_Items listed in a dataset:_
__________________________________________________

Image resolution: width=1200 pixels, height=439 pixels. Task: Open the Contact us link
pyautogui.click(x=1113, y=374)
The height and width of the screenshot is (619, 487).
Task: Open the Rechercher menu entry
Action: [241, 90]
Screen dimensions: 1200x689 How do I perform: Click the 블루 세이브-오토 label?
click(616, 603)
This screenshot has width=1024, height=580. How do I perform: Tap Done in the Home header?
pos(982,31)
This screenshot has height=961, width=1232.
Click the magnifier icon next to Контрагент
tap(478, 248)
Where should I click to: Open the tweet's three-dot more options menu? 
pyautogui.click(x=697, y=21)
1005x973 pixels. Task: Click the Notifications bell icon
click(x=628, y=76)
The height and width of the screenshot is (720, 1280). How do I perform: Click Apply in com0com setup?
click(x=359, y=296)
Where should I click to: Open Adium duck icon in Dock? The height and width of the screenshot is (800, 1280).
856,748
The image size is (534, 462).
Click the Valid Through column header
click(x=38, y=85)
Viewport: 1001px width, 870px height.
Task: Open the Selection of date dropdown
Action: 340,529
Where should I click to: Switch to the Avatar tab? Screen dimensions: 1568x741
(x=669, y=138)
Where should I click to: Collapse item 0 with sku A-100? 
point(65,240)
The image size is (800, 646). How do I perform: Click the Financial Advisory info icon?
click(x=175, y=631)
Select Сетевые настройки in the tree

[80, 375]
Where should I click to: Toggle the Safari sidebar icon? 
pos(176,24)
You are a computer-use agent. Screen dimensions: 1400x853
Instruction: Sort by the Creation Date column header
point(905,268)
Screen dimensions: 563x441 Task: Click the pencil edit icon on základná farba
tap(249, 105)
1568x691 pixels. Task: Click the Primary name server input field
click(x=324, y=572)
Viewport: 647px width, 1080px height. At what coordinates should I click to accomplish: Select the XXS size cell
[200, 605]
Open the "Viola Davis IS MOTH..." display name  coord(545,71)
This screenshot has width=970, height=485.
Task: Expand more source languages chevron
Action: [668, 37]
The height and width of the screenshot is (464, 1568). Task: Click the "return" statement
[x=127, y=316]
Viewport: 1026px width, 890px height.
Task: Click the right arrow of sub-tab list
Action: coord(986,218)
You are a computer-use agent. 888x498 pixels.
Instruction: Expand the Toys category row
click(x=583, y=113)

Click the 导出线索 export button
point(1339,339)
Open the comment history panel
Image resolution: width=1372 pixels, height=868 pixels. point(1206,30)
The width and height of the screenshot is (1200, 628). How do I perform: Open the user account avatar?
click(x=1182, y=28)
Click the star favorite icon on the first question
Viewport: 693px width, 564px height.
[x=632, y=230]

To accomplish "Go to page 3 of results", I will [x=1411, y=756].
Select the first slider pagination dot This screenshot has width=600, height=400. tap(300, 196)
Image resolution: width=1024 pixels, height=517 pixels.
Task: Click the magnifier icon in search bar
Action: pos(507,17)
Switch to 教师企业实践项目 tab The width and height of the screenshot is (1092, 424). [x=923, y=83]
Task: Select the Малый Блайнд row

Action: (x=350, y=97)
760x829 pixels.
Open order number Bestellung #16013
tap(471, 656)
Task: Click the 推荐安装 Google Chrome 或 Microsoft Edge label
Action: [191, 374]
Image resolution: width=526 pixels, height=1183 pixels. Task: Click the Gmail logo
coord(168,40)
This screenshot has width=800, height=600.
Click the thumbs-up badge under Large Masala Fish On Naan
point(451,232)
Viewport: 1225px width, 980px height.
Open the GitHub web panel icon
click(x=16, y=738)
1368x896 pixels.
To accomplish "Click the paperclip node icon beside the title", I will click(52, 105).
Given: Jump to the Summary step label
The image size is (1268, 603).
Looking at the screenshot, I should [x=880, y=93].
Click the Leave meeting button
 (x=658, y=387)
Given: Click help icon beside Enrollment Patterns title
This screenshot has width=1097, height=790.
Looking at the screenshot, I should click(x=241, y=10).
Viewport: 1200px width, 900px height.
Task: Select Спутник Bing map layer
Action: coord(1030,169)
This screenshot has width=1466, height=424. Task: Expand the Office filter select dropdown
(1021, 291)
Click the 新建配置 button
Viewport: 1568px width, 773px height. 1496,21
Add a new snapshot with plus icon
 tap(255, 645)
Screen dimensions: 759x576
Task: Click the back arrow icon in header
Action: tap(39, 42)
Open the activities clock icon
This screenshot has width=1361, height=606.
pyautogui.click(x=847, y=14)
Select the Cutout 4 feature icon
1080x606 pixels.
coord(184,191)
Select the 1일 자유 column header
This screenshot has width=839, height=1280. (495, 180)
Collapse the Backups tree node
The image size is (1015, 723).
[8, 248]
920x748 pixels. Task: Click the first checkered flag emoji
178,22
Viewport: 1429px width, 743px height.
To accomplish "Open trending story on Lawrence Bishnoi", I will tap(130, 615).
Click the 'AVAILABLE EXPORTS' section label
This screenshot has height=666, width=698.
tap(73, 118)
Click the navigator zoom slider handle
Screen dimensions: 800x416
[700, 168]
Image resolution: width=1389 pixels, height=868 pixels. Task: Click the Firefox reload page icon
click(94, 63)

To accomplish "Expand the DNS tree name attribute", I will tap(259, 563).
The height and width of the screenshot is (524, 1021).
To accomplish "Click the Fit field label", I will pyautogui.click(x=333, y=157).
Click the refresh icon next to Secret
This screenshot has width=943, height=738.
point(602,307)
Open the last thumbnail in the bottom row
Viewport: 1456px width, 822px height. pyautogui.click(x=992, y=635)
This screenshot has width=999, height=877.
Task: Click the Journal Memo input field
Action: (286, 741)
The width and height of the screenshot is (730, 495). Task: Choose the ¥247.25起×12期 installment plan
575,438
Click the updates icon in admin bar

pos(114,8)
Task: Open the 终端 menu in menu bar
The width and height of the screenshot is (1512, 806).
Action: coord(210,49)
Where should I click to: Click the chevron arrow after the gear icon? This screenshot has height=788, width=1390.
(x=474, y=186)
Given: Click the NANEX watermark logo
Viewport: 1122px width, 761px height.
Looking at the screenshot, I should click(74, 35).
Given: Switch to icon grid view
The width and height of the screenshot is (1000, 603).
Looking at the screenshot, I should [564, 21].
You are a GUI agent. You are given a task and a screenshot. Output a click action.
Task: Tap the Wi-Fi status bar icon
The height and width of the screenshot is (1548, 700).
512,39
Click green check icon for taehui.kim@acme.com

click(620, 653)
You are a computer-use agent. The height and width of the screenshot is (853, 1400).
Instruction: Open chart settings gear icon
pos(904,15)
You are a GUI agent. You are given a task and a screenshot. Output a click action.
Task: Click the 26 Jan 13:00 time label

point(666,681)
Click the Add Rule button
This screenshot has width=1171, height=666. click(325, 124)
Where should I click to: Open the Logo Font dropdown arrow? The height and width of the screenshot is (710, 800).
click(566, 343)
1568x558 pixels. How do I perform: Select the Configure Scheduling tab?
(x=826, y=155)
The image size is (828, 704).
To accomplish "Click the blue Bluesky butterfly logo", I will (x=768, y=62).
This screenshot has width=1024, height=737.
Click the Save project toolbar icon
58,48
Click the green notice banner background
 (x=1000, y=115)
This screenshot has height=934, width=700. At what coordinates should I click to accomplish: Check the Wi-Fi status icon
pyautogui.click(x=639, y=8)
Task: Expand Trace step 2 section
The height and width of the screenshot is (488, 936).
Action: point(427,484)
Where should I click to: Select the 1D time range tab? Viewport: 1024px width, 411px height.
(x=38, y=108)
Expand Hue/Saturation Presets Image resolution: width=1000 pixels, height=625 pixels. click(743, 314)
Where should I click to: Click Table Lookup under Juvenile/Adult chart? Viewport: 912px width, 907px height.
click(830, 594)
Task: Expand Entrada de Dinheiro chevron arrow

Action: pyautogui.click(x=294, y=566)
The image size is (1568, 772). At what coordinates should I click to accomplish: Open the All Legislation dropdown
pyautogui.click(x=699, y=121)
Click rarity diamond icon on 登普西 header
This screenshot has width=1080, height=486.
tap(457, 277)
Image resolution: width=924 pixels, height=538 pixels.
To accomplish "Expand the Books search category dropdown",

__________________________________________________

_Direction:_ Identify every line of the records above that contains the string "time", treating uppercase and lowercase as different, and copy each of those lines.

_Answer to the exercise:_
Task: Click the 26 Jan 13:00 time label
Where should I click to: Select the 1D time range tab? Viewport: 1024px width, 411px height.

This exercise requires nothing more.